En marcha

El Mercedes Clase E Cabrio tendrá cuatro propulsores de lanzamiento: dos gasolina y dos diésel. En el apartado gasolina está el propulsor 2.0 de cuatro cilindros en línea que desarrolla una potencia de 245 CV y un par máximo de 370 Nm. El consumo homologado es de 6,8 l/100 km. La oferta gasolina se completa con el potente 3.0 V6 de 333 CV de potencia y 480 Nm de par. El consumo es 8,3 l/100 km.

En cuanto a los diésel, está el 2.0 de cuatro cilidros en línea de 194 CV de potencia y un par máximo de 400 Nm. El consumo homologado es de 4,3 l/100 km. La versión más potente será un 3.0 V6 de 258 CV y 650 Nm, mientras que el consumo será de 6,5 l/100 km. Todas estas opciones irán asociadas a una caja de cambios automática de nueve marchas 9G-TRONIC y, opcionalmente, de la tracción total 4MATIC.

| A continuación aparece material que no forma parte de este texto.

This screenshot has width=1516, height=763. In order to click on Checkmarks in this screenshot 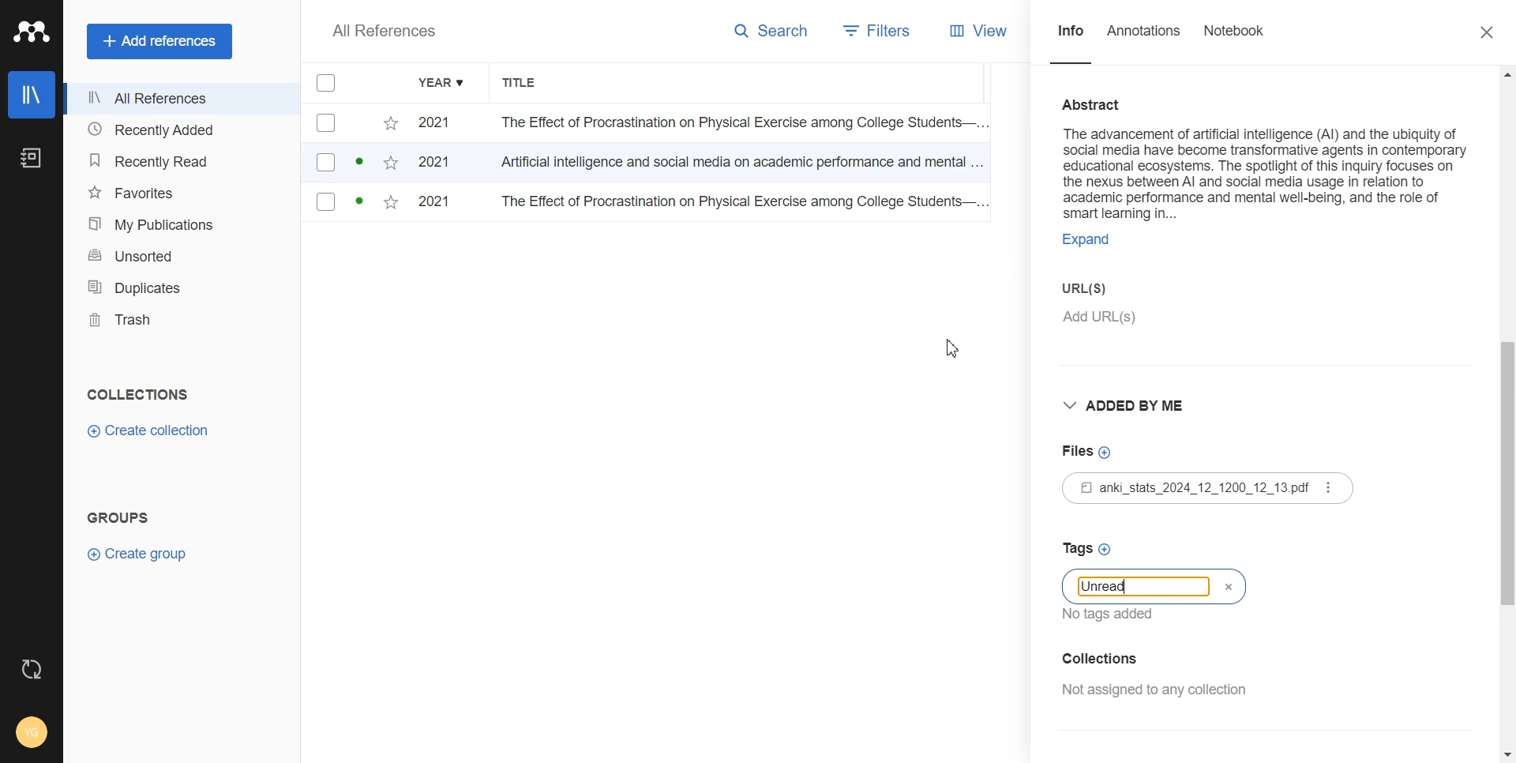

Sólo en ciudad agradecemos que las suspensiones sean tan cómodas y confortables en los modos Eco y Confort. Fuera de los baches, resaltos, pasos de cebra y badenes que hay a cada paso en cualquier urbe, cuánto más en Madrid, esa amortiguación nos resultará excesivamente blanda. El coche no llega a cabecear, pero sí que pensarás que estás en una especie de colchón de agua con leves subidas y bajadas de carrocería constantes. Pelín incómodo.

En cambio, fuera de la ciudad, es un placer conectar el modo Sport, aunque sólo sea por esa dureza en las suspensiones. El modo Sport+ será apenas utilizado en un coche como este, salvo en momentos puntuales de fanfarronería con invitados en el vehículo. No es un coche de carreras pese a su potencia, aunque ojo porque no oculta su carácter. La opción para rizar el rizo sería poner a nuestro gusto el modo Individual, con este tipo de suspensión, sin necesidad de que la entrega de potencia sea deportiva.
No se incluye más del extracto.